The role of T cell expression of immune checkpoints has been thoroughly investigated in previous studies, so in this project we will examine the role of soluble immune checkpoints, i.e. proteins present in plasma originating from the cleavage off cells of immune checkpoints. By quantifying soluble immune checkpoints in plasma samples from different cohorts of people with HIV on ART, we will investigate their correlation with measures of HIV persistence and immune exhaustion. To investigate the dynamics of soluble immune checkpoints during therapeutic blockade of PD-1 and/or CTLA-4, we will also quantify levels of soluble immune checkpoints in people with HIV on ART receiving immune checkpoint blockade for cancer. Finally we will determine whether the virus can drive cleavage of immune checkpoints and whether soluble immune checkpoints alter T-cell function and HIV persistence in vitro.

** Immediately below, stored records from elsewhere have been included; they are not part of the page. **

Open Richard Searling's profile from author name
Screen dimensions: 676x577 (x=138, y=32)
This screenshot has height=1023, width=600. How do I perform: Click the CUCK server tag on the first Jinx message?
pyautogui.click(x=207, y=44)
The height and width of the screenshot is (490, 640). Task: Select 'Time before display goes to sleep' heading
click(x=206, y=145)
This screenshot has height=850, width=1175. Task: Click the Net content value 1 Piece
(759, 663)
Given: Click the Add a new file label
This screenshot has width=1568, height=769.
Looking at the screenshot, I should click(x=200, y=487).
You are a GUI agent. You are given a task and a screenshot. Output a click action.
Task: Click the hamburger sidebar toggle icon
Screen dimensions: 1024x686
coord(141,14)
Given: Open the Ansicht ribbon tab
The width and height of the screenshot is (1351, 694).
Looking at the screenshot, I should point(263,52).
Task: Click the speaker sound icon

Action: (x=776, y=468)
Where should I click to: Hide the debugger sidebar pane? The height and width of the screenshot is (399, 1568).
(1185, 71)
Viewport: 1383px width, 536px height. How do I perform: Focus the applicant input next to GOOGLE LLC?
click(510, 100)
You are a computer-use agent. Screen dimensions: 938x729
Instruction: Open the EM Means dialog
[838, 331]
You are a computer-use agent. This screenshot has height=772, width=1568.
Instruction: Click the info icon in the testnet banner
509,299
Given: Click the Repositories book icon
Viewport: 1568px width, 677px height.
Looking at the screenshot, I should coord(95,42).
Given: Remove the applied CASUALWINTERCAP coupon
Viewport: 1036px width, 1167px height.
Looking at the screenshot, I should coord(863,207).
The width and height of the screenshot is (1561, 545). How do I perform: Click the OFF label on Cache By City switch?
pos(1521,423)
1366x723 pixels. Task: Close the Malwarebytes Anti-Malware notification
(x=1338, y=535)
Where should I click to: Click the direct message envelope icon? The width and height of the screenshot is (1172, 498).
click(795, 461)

Co-infections with viral or bacterial pathogens cause significant morbidity in people with HIV. In the case of HIV and hepatitis B virus (HBV) co-infection, morbidity and mortality secondary to liver disease is greatly increased compared to those infected with HBV or HIV alone. Mortality remains elevated even after treating both HIV and HBV. The HBV Immunology group investigates the mechanism of how HIV can accelerate liver disease in patients co-infected with HBV. We hypothesise that this occurs by combined effects of HIV and HBV on inflammation in the liver. These studies could potentially lead to new treatments for liver disease.